*Work instructions*
The answer should be a single number: how many lines of the entries below hold the word "computer".

-- -- --

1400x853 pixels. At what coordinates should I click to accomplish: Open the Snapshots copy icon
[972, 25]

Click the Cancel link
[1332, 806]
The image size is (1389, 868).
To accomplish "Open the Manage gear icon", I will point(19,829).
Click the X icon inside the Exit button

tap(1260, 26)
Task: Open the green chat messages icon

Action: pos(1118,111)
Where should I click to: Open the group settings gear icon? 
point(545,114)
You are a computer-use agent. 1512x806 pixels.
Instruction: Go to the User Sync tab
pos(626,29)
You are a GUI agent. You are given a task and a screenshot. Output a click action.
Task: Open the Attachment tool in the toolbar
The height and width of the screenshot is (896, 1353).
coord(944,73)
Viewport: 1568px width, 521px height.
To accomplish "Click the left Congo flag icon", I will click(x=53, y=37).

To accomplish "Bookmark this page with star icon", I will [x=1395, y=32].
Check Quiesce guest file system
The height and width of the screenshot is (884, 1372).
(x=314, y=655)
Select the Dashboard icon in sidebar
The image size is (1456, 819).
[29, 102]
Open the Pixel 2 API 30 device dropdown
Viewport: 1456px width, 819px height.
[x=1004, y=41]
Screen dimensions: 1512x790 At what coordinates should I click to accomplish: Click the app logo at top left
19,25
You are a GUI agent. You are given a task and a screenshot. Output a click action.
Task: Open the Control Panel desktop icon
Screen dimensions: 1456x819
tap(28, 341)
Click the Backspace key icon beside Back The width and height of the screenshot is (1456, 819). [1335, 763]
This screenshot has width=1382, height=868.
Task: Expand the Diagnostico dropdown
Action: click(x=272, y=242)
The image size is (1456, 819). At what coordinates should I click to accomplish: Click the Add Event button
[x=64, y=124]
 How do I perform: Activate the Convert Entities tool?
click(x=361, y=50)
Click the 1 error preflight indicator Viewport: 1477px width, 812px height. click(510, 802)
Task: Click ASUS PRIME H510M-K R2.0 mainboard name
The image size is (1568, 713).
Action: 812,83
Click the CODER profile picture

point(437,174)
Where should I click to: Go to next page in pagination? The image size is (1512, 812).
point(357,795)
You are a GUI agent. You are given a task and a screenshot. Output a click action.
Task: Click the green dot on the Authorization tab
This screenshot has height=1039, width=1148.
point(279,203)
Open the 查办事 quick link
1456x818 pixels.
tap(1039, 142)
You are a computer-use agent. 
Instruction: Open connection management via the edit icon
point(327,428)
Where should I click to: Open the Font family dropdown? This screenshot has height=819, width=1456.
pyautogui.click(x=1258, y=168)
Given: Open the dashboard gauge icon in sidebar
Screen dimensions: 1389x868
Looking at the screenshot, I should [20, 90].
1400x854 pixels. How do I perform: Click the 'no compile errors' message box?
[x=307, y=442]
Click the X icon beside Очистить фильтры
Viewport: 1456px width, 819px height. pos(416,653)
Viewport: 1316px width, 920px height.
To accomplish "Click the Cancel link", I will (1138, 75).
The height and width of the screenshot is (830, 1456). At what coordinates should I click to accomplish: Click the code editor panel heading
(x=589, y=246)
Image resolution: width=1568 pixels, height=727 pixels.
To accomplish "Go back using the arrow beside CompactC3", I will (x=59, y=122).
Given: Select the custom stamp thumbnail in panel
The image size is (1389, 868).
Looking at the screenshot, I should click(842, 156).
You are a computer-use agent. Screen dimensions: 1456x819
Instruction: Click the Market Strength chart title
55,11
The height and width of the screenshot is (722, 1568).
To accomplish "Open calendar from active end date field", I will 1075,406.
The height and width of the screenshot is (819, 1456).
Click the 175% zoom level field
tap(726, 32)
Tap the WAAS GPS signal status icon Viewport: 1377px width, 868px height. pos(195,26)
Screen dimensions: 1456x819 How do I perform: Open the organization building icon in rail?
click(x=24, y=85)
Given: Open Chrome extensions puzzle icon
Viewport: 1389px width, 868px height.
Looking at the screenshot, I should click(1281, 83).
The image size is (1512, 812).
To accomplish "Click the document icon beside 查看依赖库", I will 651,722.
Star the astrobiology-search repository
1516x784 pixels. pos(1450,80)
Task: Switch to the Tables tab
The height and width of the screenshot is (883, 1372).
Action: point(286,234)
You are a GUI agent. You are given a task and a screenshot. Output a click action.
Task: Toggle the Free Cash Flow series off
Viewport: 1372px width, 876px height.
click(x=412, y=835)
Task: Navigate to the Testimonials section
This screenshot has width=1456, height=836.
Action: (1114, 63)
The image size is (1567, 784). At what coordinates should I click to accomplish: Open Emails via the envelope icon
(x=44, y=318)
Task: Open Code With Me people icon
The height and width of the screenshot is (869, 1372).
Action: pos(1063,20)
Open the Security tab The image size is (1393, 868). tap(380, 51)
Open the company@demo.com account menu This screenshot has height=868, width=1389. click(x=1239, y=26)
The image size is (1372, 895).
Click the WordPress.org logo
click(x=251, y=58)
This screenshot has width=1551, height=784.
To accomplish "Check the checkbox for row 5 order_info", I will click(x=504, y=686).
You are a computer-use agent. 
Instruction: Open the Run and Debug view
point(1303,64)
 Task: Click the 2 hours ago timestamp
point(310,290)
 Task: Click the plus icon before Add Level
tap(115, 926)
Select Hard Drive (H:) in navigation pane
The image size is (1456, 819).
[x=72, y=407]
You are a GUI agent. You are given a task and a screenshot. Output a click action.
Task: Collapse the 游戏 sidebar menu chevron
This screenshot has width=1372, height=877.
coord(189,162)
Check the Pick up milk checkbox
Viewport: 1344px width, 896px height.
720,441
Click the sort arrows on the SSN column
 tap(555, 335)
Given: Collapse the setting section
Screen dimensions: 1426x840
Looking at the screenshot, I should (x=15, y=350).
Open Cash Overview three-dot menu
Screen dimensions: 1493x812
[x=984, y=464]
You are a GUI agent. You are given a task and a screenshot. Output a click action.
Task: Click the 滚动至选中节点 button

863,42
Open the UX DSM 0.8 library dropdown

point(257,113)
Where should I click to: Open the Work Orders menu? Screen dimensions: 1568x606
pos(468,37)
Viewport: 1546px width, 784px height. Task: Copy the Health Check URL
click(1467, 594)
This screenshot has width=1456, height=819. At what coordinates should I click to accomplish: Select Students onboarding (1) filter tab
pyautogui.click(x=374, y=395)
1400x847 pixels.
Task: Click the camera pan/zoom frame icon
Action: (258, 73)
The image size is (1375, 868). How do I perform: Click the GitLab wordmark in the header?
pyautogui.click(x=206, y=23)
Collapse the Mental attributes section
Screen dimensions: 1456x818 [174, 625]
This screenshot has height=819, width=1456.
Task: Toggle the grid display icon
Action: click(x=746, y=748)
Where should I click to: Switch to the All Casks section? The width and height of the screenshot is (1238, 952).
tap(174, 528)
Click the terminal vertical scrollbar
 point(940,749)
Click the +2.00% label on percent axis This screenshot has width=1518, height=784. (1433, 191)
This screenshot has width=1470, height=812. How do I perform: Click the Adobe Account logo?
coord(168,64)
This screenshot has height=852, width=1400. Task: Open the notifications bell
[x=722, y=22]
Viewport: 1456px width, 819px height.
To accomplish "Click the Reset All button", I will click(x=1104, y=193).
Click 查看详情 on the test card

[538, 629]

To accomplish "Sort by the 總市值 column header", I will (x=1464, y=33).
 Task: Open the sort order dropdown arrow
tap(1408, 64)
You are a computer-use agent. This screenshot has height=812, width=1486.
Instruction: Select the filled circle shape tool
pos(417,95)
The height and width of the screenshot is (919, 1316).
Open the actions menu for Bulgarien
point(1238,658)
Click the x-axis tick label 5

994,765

-- -- --

*Result of the task*
5